## Supplied data
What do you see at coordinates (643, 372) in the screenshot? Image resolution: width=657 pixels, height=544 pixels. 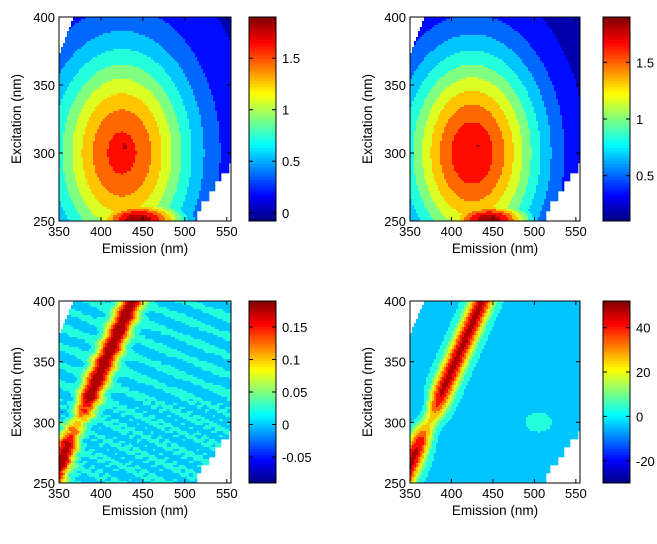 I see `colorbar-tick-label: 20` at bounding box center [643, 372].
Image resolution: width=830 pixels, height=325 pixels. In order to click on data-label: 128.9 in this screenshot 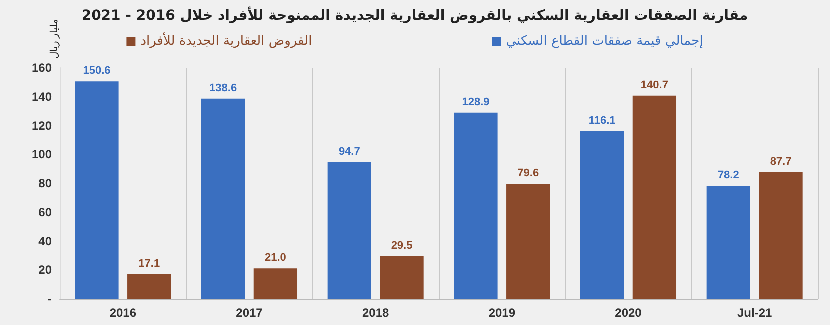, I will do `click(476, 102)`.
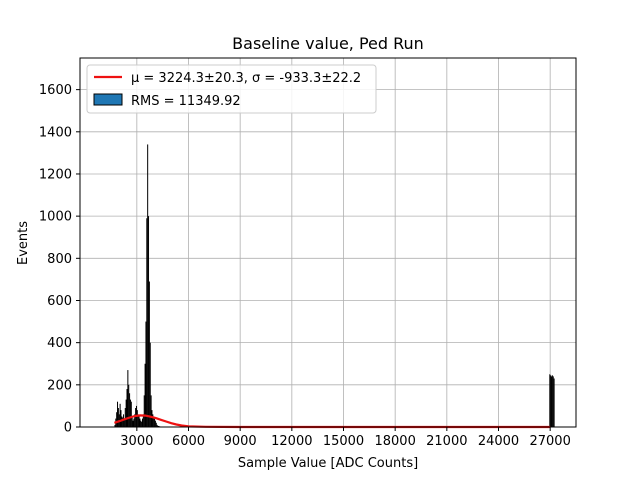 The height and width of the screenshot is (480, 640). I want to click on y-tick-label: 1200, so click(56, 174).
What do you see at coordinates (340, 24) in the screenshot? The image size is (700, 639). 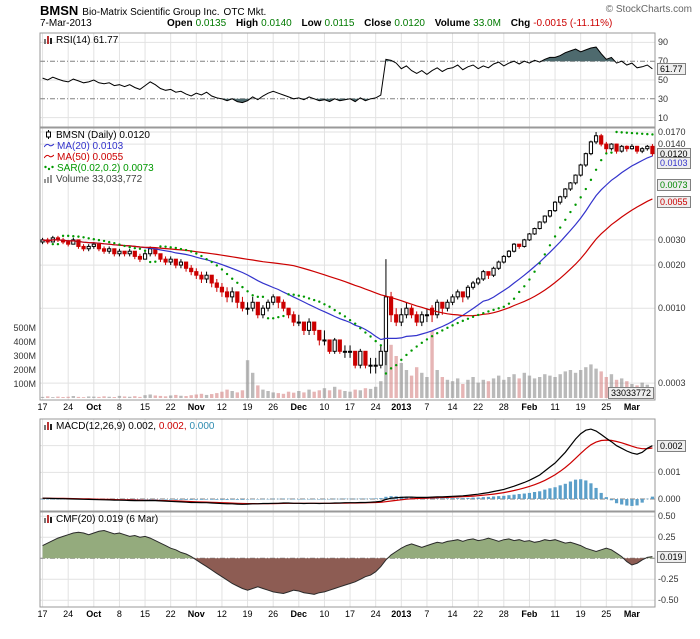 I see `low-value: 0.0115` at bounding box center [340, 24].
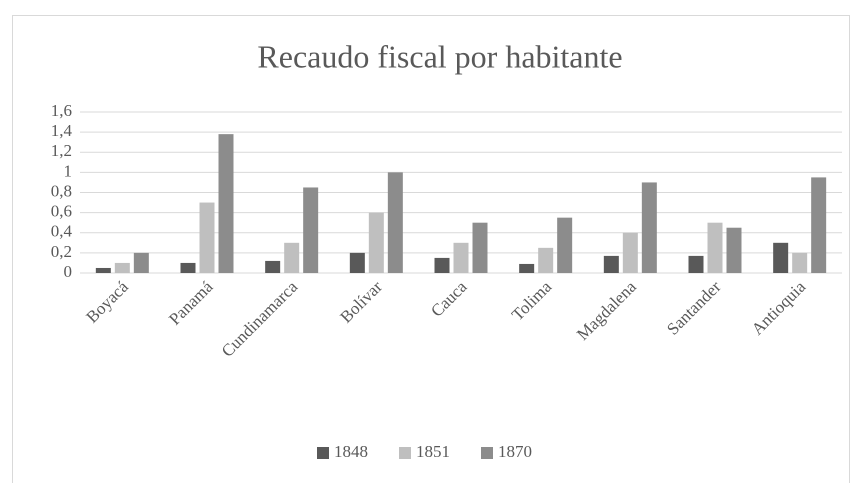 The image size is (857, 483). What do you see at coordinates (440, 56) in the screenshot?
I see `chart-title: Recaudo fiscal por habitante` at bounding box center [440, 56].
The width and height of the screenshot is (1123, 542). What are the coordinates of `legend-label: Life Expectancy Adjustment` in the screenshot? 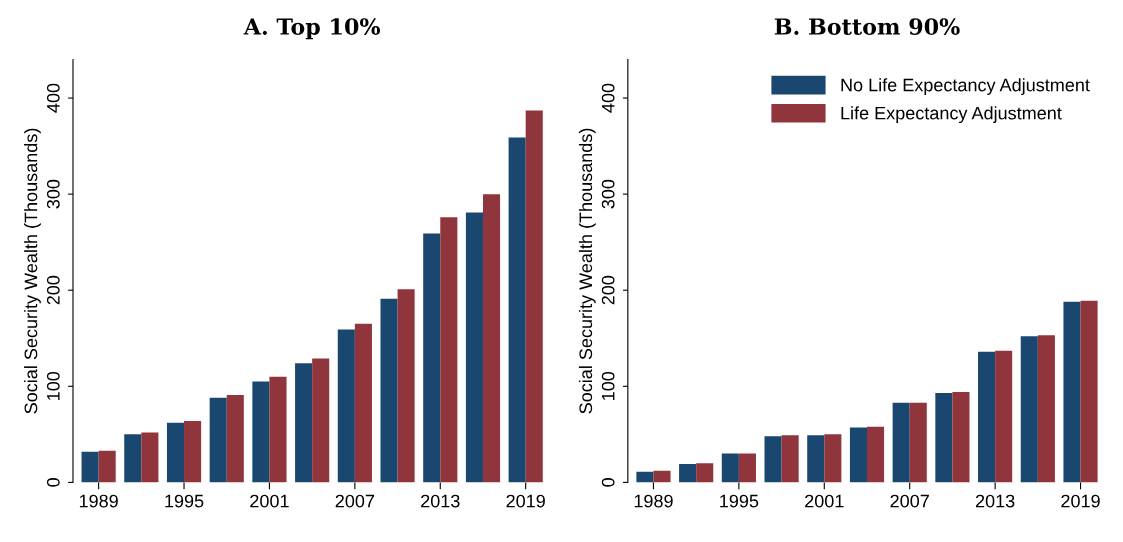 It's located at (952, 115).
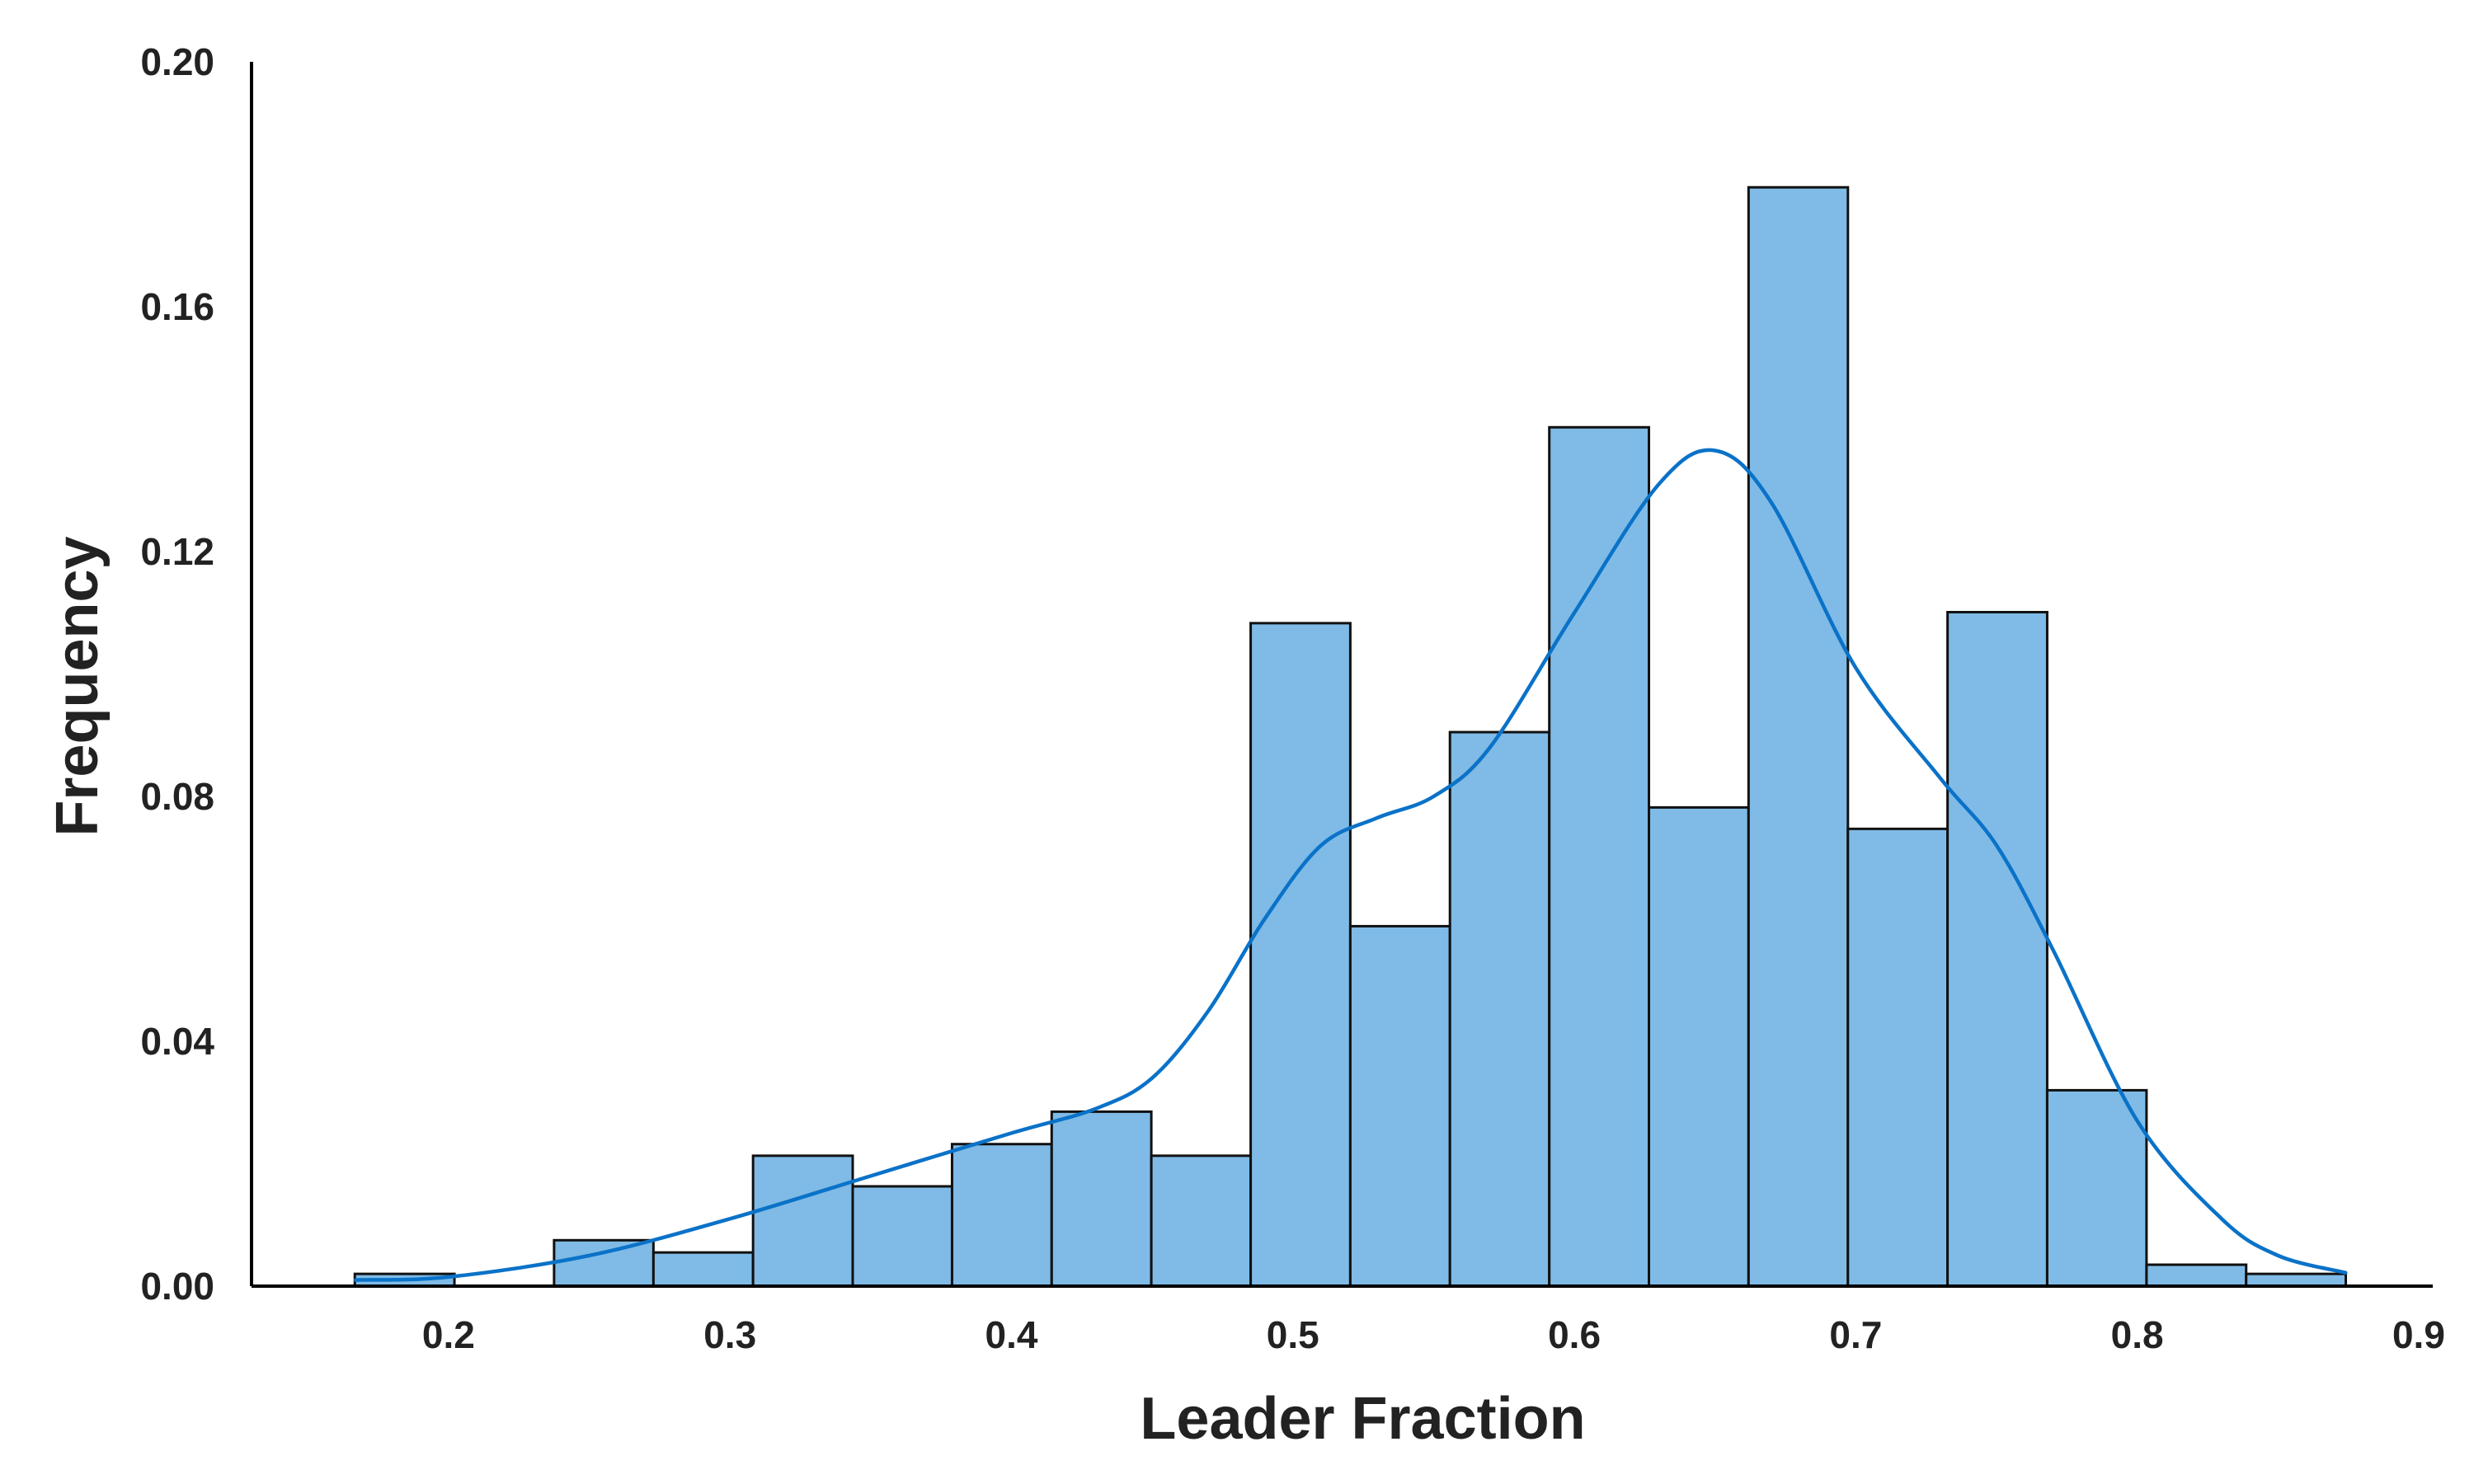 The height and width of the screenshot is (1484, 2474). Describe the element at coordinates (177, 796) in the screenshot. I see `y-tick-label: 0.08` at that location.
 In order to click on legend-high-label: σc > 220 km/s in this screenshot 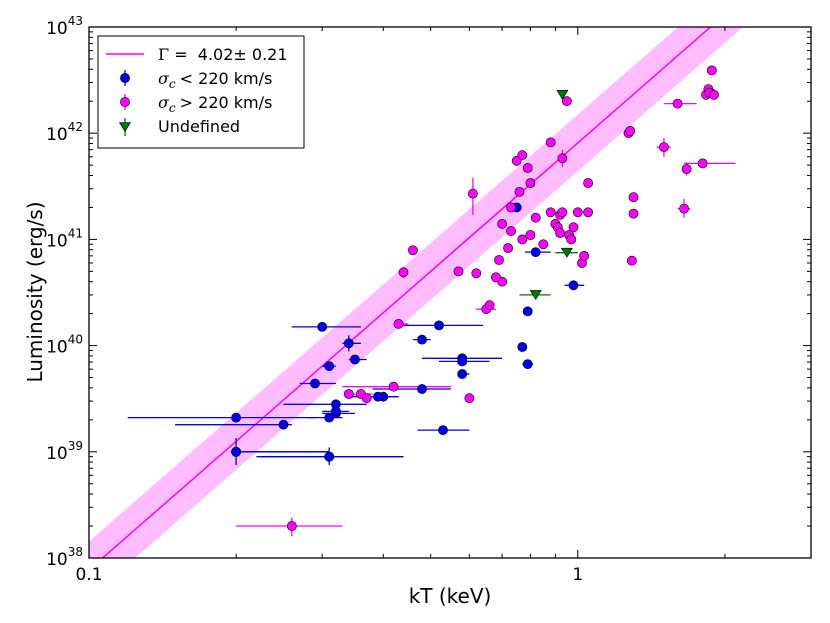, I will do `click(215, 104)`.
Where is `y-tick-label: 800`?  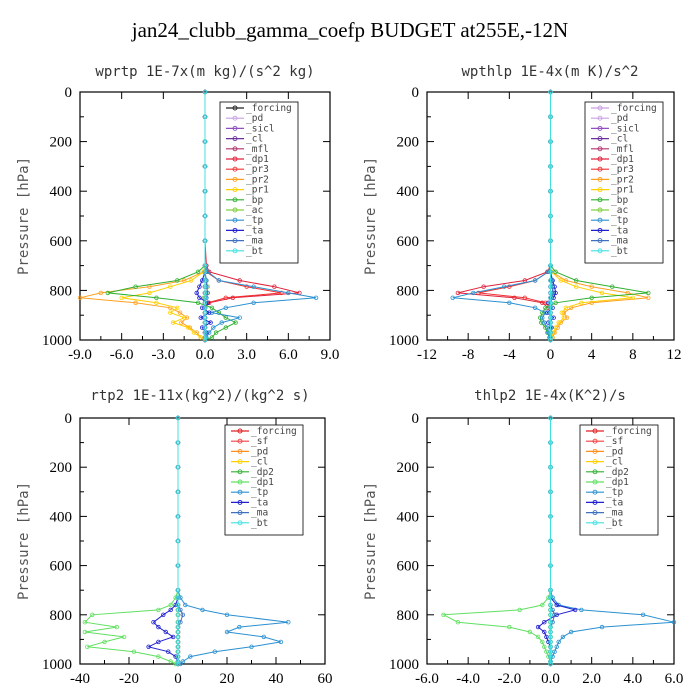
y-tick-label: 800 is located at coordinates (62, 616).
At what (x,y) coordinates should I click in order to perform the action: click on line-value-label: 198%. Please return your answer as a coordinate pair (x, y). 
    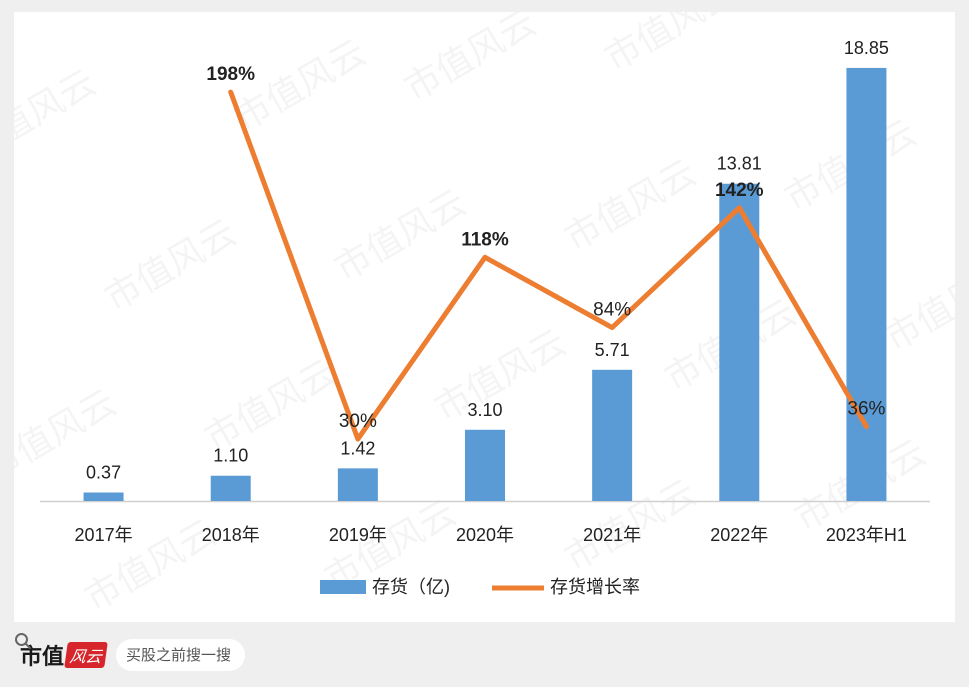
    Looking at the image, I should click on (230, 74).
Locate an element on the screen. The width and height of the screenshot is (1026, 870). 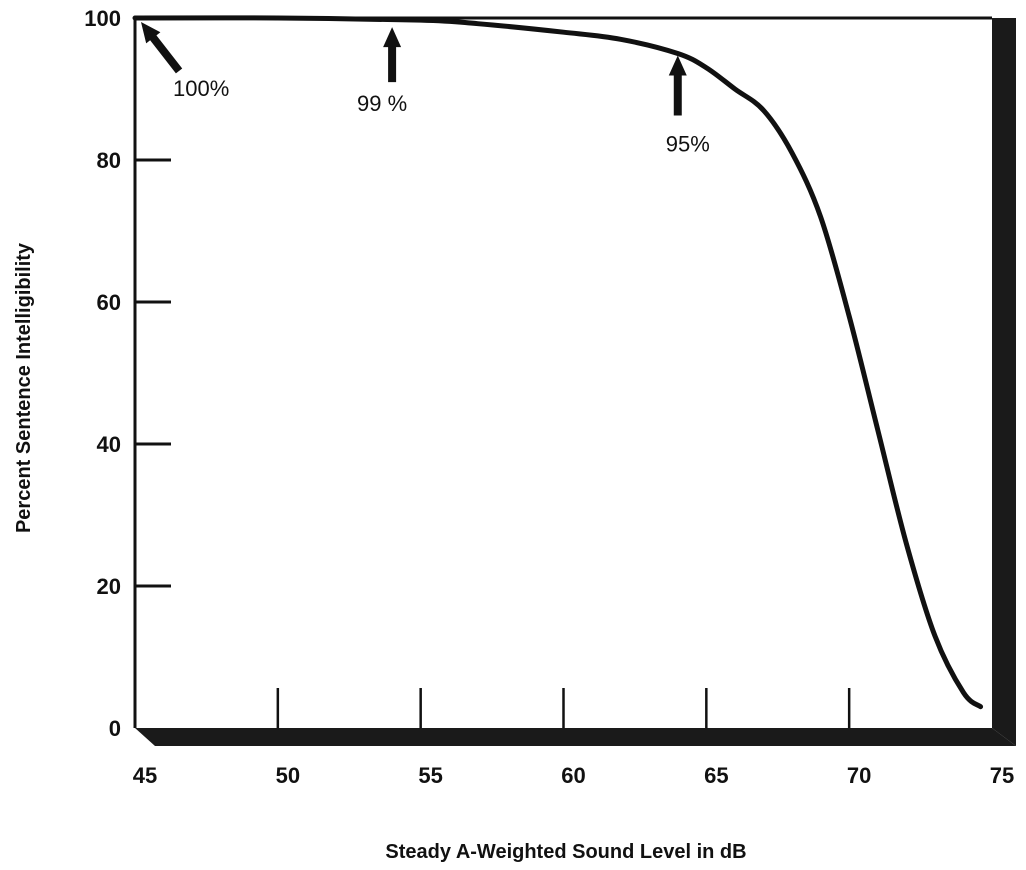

## Task description
Copy the rows above from the line containing "At what (x,y)" down to the end of the rows, putting "pixel location" in place of "coordinate pair" and changing nothing else. Leave the pictures out.

## Result for this exercise
At what (x,y) coordinates should I click in order to perform the action: click on line-value-label: 198%. Please return your answer as a pixel location (x, y). 
    Looking at the image, I should click on (230, 74).
Locate an element on the screen. The width and height of the screenshot is (1026, 870). 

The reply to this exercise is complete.